Talking About Race is a new web portal from the museum that's meant to spark discussion, community building and self-care after the horrifying death of George Floyd at the hands of police.

Almost a decade in the making, the portal is designed to help educators, families and others dedicated to equity have conversations about race and racism because “the conversations aren’t happening,” says Candra Flanagan, the museum’s director of teaching and learning.

“Yes, we can learn about [racism]. We can get the intellectual understanding,” she says. “But then we need to have that conversation to then foster the community in order to then move to that next step of action.”

Anna Hindley, director of early childhood education at the museum, acknowledges that talking about race and racism can be difficult for many people — but it has to start somewhere.

“I think it always starts with your own personal journey and interrogating your own racialized identity, and then building on that and knowing that it's a process and a practice,” she says. “So it's something that's done every day.”

Many people express a fear around broaching these subjects because they don’t want to make a mistake, Hindley says.
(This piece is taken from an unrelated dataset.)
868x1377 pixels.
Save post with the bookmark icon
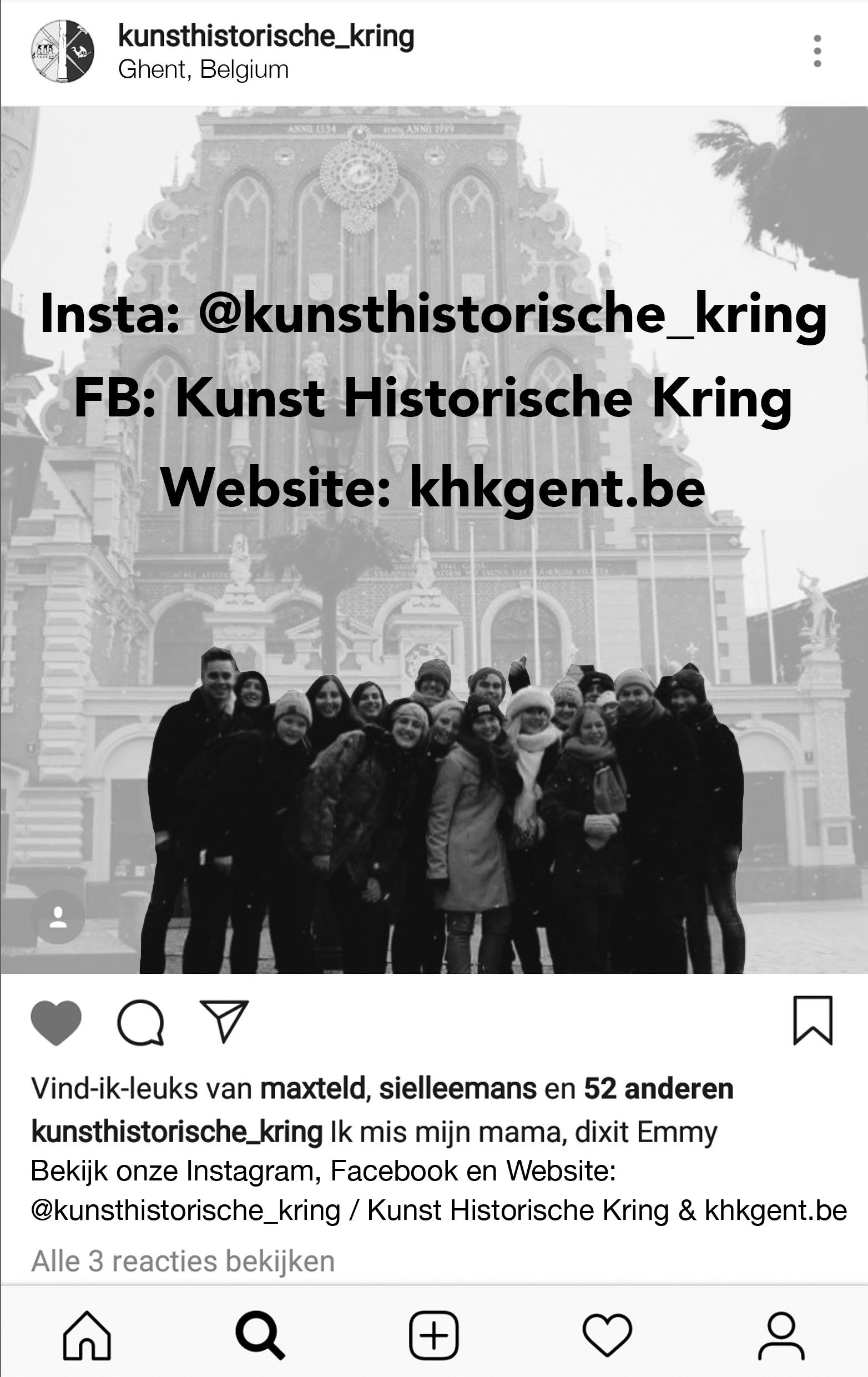tap(813, 1021)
That’s part of the reason why these conversations aren’t happening.

“By not speaking, there's a louder message that's being put out there,” she says. “That's why we encourage people to lean into discomfort and know that it's in the discomfort where the learning and the growing can happen.”

Robin DiAngelo, author of “White Fragility: Why It's So Hard for White People to Talk About Racism,” recently told The Washington Post that she doesn’t think “most white people care about racial justice.”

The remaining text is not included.